Key Insight: The checklist's value is not in confirming what is already there -- it is in forcing you to confront what is missing. The gaps found during checklist review are consistently the items that would have caused implementation failure.
VII. Common Pitfalls
-
Checking items without verifying them. Marking "APIs are Specified" as complete without actually reading the API section to confirm it includes methods, endpoints, request bodies, and error codes.
- Solution: For each checklist item, physically navigate to the relevant section of the spec and read it. The check mark means "I verified this," not "I believe this exists."
-
Treating the checklist as a formality. Running through the checklist quickly at the end, rubber-stamping everything, because the spec "feels done."
- Solution: Schedule the checklist review as a distinct 15-30 minute activity, not a 2-minute addendum. The checklist review is where the last 10% of quality comes from.
-
Not updating the spec when gaps are found. Finding that the testing strategy is incomplete but checking the item anyway with a mental note to "fix it later."
- Solution: The workflow is explicit: "If an item is not addressed, pause and update the specification accordingly." Do not proceed past a failed check.
-
Using the same checklist for every type of spec. Applying the full checklist (including database schema and rollback plan sections) to a documentation-only spec or a design system spec where those items are genuinely not applicable.
- Solution: Mark items as N/A when they truly do not apply, but document why. If more than half the checklist is N/A, consider whether a simplified checklist variant is needed for that spec type.
-
Skipping the checklist for "small" changes. Deciding that a minor feature does not warrant the full pre-implementation checklist because "it is only a few files."

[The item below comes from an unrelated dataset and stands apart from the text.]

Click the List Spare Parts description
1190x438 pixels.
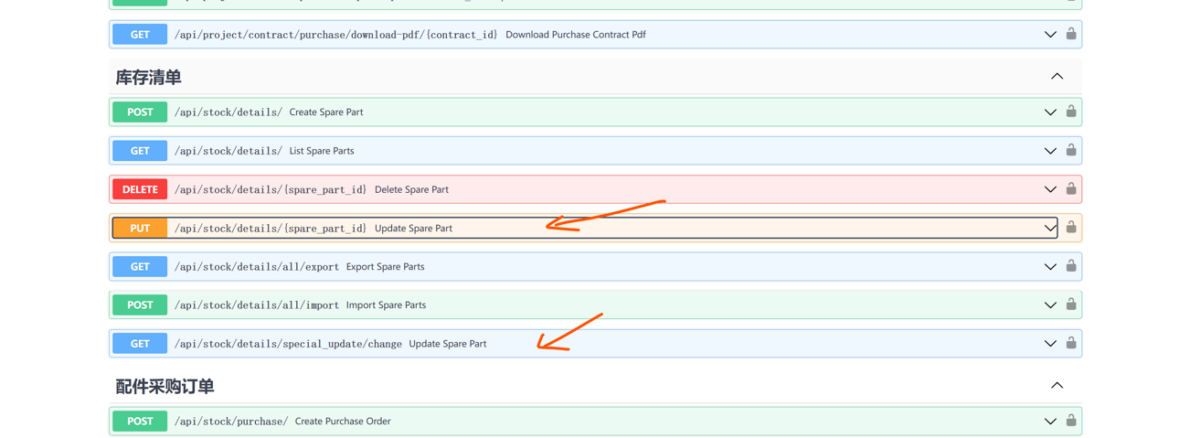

- Solution: Scale the checklist, do not skip it. For small changes, a 5-minute abbreviated review (clarity of purpose, testable success criteria, dependencies met) still catches the most common handoff failures.
VIII. Related Skills
- write-release-specification -- The upstream skill that produces the specifications this checklist validates. Use write-release-specification to create the spec, then this checklist to verify it.
- parallel-tracks-pattern -- When commissioning parallel tracks, apply this checklist to each track's specification independently before handoff.

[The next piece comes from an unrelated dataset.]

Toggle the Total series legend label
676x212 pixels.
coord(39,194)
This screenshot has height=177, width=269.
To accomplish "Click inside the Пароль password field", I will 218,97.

- health-supervisor -- The health sprint commissions generated by health-supervisor should also pass this checklist before being sent to implementation agents.

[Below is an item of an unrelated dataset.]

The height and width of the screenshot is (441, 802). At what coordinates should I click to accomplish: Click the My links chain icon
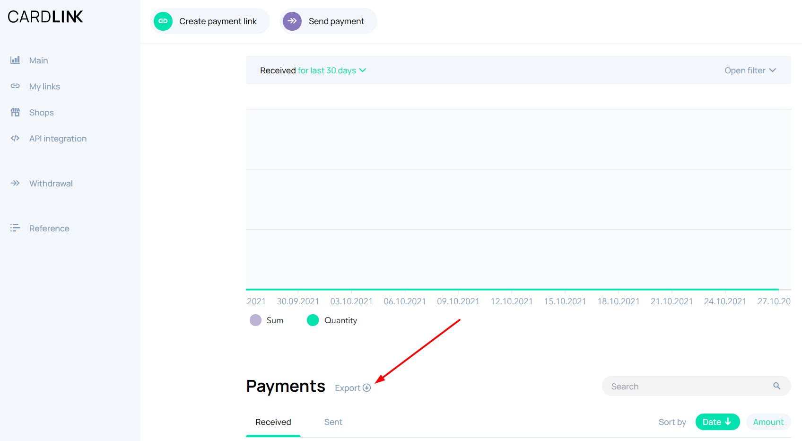coord(15,86)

- write-frontend-spec-from-backend -- Frontend specs are particularly prone to missing API contract details. This checklist catches those gaps before the frontend agent encounters them at build time.
- pre-commission-alignment -- A more comprehensive quality gate for multi-track commissions. Use pre-implementation-checklist for single specs, pre-commission-alignment for coordinated multi-spec handoffs.